L’Italia, inserita in un contesto europeo poco disposto alla tutela, potrà farcela con le solite armi della qualità o ci sarà bisogno di qualcosa di più…
Premetto che sono un sostenitore del Made in Italy, amo l’Italia e tutto ciò che l’Italia rappresenta. Noi italiani siamo i primi a dover portare avanti certi valori, tradizioni, culture, capacità che abbiamo solo noi, invidiate in Europa e nel mondo e che ci hanno portato ad essere un faro per la maggior parte dei paesi del mondo.
Per aiutare a riconoscere i prodotti fabbricati in Italia con materie prime italiane, ci sono leggi nazionali e presto saranno applicabili regole comunitarie che impongono trasparenza in materia di origine del prodotto finito e di origine degli ingredienti primari. Leggi che ci hanno aiutato tantissimo a costruire e oggi in parte a proteggere questi primati.

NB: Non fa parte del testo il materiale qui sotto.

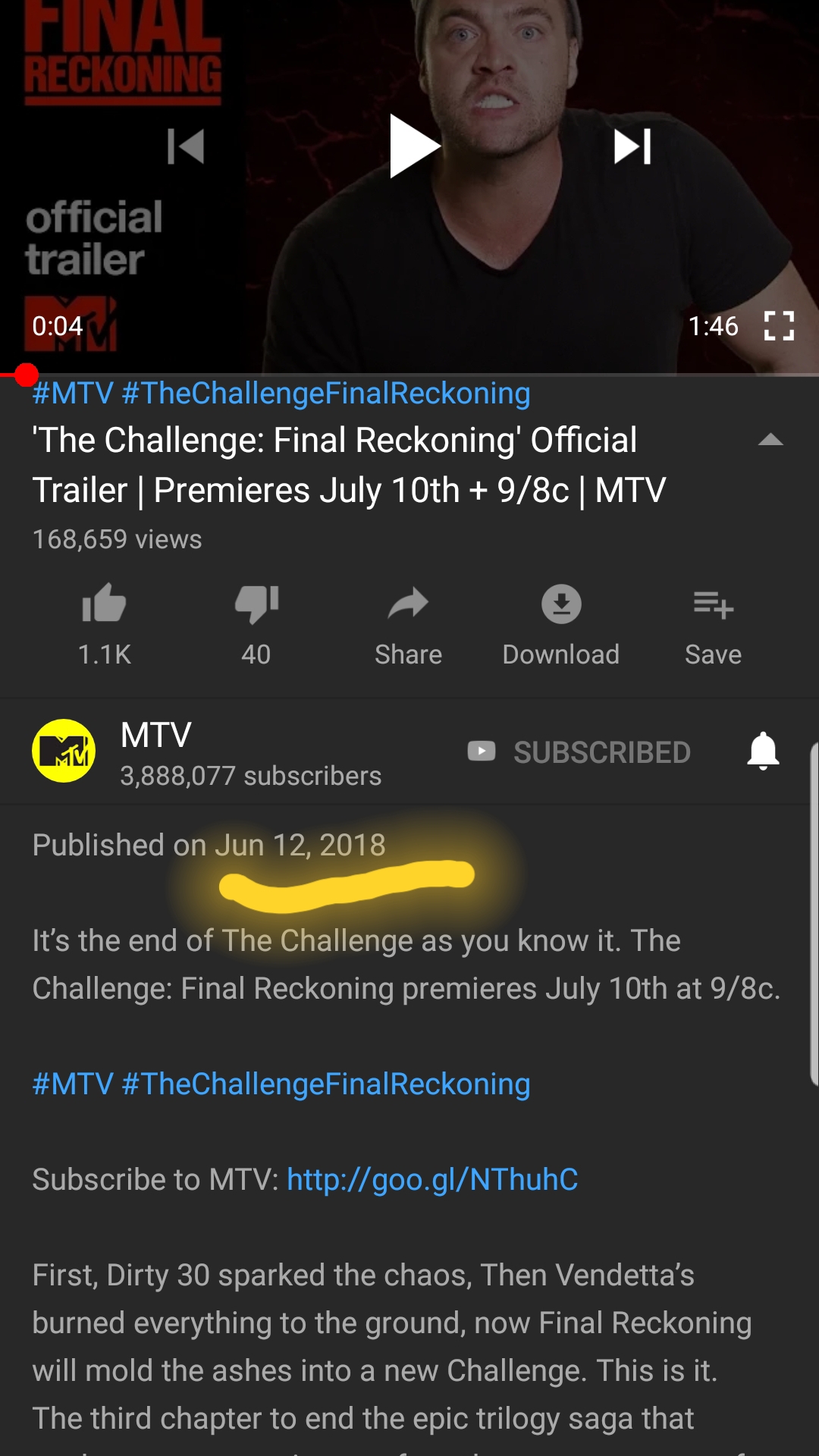Skip to the next video
This screenshot has width=819, height=1456.
[x=632, y=146]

La verità però è che manca ancora una parte di story telling. La qualità Italiana, nata sicuramente grazie ai numerosi enti certificatori, all’attenzione delle politiche locali e alla passione dell’imprenditoria Italiana, deve però oggi spiegare alle persone questo primato indipendentemente da fattori tecnici. Le persone devono poter capire che il Made in Italy è una garanzia, che aiuta la propria azienda a ottenere traguardi migliori e in modo affidabile, oppure a migliorare la propria qualità della vita. Pensiamo al mangiare sano. Il cibo Made in Italy non solo è buono, ma fa bene. Soprattutto nell’era post pandemica, le persone faranno molta attenzione alla qualità della vita e non si potrà lesinare su un cibo che ci farà vivere meglio e più a lungo per lo stesso prodotto che, contraffatto e non sicuro, ci possa far risparmiare qualche euro.
Se sapremo spiegare e far sedimentare questi concetti nella mente delle persone, la nostra crescita sarà così forte e poderosa che potremmo raddoppiare il nostro export con impatti di decine e decine di miliardi di euro l’anno.